De Matanzas a los Jardines del Rey
El occidente arranca con la Península de Hicacos, una lengua de tierra angosta donde se asienta Varadero, el arenal turístico más extenso del país. Su longitud permite avanzar largo rato junto a la rompiente sin cambiar de playa, algo poco frecuente en el Caribe.
Hacia el centro-norte se abre el archipiélago de los Jardines del Rey, frente a Ciego de Ávila. Allí Cayo Coco alterna tramos amplios con la delgada y fotogénica Playa Pilar, en el vecino Cayo Guillermo. Más al oeste, los cayos de Villa Clara, encabezados por Cayo Santa María, se enlazan con tierra firme mediante un extenso pedraplén tendido sobre bahías poco profundas.

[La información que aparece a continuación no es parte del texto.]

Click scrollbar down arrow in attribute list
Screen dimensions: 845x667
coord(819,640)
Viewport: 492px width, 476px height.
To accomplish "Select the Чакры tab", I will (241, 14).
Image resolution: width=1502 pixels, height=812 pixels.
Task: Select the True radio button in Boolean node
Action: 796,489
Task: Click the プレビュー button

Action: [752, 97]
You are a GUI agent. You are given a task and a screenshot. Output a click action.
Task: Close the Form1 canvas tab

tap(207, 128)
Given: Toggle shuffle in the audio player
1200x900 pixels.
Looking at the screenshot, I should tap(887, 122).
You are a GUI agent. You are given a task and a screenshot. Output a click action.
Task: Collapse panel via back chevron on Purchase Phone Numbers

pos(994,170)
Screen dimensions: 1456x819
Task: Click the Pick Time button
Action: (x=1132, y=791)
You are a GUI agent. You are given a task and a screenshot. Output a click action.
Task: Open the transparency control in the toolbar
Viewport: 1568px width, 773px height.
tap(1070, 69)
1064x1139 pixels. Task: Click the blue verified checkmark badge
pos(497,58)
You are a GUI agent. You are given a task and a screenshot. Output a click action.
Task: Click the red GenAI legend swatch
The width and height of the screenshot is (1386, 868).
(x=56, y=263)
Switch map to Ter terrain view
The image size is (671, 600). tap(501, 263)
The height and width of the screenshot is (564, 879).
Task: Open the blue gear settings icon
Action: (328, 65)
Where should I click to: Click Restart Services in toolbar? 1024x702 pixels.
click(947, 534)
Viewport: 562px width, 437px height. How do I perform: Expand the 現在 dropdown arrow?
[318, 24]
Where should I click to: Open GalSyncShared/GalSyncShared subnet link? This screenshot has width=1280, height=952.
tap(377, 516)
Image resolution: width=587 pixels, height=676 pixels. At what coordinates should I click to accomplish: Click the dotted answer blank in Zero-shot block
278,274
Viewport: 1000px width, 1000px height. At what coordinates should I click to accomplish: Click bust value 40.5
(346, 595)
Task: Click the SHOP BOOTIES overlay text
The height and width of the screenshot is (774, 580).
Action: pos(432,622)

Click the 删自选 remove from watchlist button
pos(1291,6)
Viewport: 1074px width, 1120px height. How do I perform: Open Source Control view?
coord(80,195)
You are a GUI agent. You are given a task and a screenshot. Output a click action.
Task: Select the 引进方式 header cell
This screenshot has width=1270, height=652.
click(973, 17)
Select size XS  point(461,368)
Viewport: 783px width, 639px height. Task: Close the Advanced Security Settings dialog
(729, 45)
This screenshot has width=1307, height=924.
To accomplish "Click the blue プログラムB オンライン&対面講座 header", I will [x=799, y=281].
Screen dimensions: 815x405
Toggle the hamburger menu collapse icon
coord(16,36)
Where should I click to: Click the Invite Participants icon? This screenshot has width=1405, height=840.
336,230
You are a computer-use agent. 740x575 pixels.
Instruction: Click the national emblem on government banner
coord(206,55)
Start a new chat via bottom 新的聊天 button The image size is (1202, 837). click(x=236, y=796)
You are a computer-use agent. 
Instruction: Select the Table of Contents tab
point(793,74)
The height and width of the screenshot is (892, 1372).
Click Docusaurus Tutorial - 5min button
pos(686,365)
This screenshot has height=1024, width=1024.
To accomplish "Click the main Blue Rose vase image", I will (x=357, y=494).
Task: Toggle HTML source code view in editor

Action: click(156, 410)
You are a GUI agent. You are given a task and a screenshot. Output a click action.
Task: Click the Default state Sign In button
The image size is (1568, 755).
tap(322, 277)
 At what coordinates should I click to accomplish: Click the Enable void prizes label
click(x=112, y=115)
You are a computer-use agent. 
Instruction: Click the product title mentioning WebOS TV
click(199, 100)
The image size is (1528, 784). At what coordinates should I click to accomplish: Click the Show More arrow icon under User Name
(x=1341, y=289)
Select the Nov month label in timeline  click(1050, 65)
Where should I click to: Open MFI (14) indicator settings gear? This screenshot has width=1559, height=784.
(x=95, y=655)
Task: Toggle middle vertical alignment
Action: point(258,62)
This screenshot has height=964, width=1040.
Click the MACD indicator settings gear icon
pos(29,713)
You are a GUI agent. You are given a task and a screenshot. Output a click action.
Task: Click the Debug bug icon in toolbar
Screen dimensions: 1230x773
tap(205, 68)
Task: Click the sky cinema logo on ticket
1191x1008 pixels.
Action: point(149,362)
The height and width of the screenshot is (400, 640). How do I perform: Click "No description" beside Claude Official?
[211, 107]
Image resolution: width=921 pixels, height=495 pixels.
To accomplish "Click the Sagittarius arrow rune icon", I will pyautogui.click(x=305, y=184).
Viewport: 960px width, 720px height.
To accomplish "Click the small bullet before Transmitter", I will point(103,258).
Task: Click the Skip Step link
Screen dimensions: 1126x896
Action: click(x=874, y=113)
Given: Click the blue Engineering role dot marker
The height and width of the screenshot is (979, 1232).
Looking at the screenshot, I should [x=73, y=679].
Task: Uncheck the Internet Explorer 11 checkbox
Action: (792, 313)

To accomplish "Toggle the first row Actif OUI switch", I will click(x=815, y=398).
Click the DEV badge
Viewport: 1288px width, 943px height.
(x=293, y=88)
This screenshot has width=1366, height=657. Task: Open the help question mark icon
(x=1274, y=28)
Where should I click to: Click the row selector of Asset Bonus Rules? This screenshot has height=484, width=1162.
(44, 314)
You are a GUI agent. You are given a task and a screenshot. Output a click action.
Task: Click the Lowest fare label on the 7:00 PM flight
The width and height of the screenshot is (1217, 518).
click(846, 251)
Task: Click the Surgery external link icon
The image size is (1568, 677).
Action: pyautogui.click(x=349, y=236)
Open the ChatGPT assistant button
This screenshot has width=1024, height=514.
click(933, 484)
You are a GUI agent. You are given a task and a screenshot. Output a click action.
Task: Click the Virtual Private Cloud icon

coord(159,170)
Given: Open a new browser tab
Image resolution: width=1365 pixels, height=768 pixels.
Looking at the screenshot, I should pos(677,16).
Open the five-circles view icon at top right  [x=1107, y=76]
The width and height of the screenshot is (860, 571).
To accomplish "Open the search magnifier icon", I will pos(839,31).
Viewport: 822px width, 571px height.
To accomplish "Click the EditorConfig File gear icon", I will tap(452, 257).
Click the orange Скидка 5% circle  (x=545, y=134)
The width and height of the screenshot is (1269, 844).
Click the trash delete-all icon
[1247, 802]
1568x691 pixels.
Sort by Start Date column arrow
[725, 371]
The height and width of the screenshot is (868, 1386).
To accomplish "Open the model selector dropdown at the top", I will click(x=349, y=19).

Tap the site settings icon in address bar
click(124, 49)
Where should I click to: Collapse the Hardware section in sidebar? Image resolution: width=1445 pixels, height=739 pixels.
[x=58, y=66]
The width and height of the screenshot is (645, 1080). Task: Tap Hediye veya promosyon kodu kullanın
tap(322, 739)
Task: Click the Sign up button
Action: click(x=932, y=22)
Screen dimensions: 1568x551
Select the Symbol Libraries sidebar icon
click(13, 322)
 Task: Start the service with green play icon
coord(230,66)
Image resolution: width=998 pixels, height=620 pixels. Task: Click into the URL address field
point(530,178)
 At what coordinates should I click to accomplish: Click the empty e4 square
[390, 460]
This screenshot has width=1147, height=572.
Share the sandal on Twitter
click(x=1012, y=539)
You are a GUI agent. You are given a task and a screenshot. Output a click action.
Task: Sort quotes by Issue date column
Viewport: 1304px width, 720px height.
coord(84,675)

El oriente, Trinidad y los cayos del sur
En Holguín, ya en el extremo oriental, Guardalavaca, Playa Esmeralda y Playa Pesquero dibujan una sucesión de ensenadas recogidas entre lomas, con el arrecife a corta distancia de la orilla y un color de mar que da nombre a más de una de ellas.
La costa sur reúne dos perfiles opuestos. Playa Ancón, pegada a Trinidad, permite pasar de la arena a una ciudad colonial en cuestión de minutos. Cayo Largo del Sur, por el contrario, es sinónimo de aislamiento: los arenales de Playa Paraíso y Playa Sirena figuran entre los más luminosos del sur cubano. Santa Lucía, en Camagüey, y Rancho Luna, junto a Cienfuegos, terminan de completar el mapa.
Cómo escoger tu arenal
El criterio decisivo suele ser el punto medio entre servicios y soledad. Quien valora comodidad y ambiente encuentra en Varadero la respuesta más directa; quien persigue horizontes despejados se decanta por Cayo Largo o por los cayos del norte; y quien no quiere renunciar a la cultura enlaza Ancón con las plazas de Trinidad.
La geografía también pesa. Matanzas y las Playas del Este quedan al alcance de La Habana, mientras que Holguín se aborda por su propio aeropuerto regional. Un itinerario bien pensado suele unir dos regiones contrastadas para captar las distintas personalidades del litoral en un mismo viaje.
En cuanto al calendario, el tramo que va de noviembre a abril concentra las jornadas más firmes, con menor lluvia; la etapa ciclónica se prolonga de junio a noviembre y conviene seguirla de cerca. Aun así, el agua permanece templada durante casi todo el año, de modo que el baño rara vez queda del todo descartado, incluso fuera de los meses secos.